▶ Supplied information
= = =
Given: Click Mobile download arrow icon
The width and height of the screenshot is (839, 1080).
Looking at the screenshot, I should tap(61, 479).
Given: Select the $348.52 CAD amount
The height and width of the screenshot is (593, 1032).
= = =
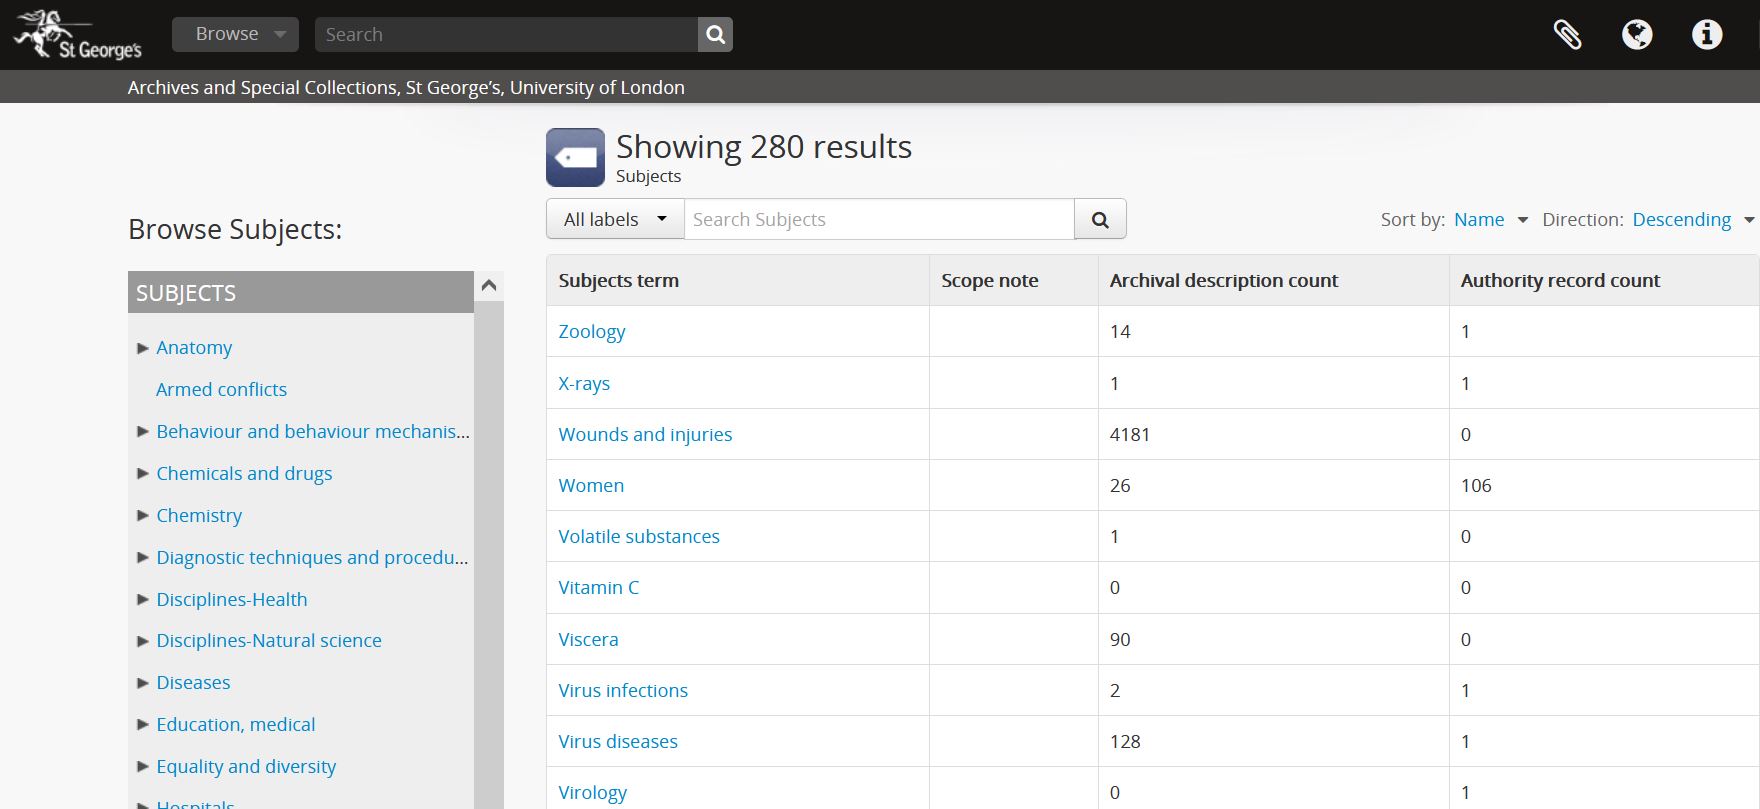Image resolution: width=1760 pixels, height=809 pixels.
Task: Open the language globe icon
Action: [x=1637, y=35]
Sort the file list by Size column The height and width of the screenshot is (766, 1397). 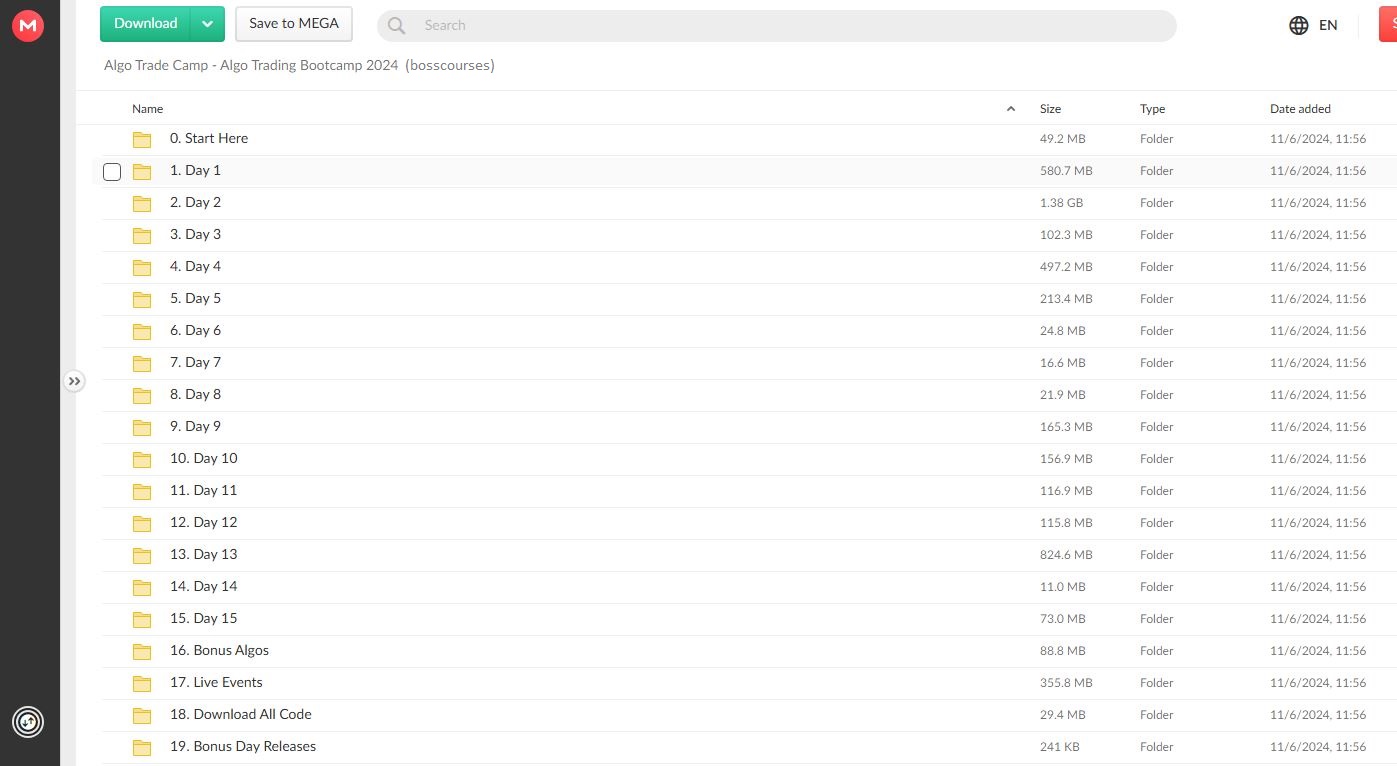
= = =
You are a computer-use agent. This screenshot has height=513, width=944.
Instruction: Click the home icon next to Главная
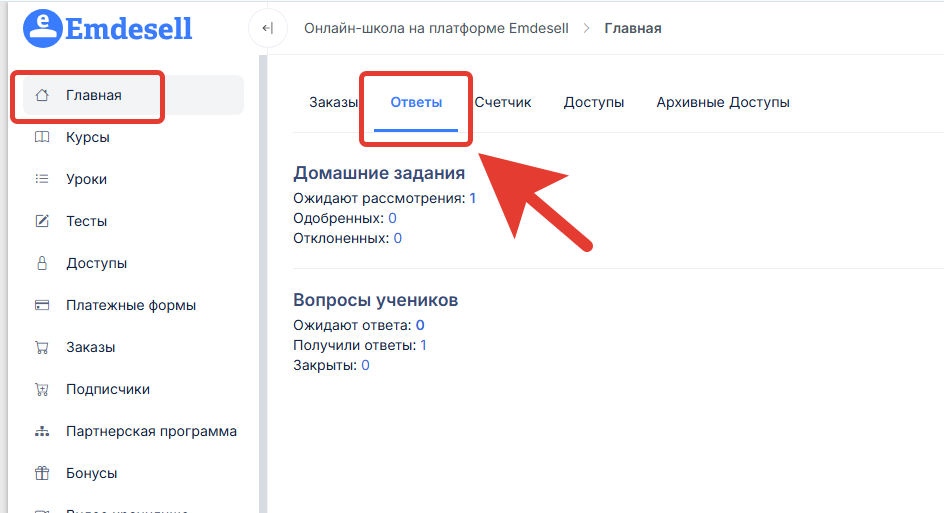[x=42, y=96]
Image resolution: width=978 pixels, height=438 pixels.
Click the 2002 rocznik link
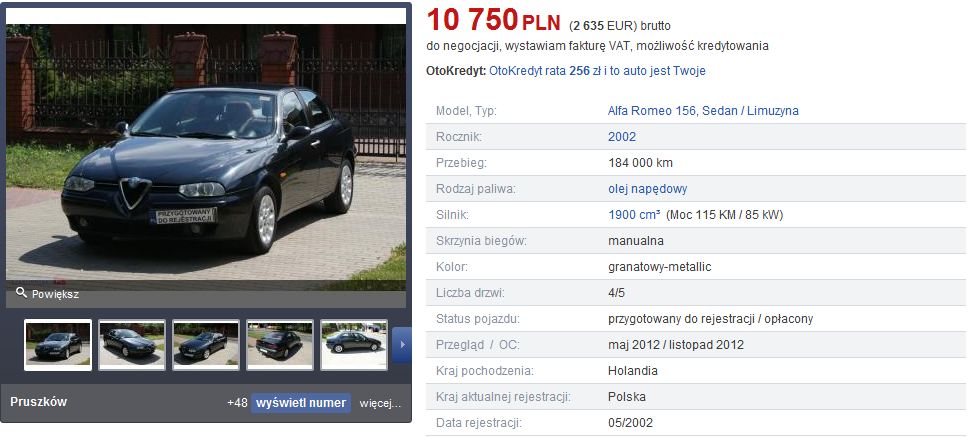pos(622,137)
= = =
▶ Exercise brief
Only a number is wanted here: how many lines of the records above contain "Given".

▶ Exercise answer
2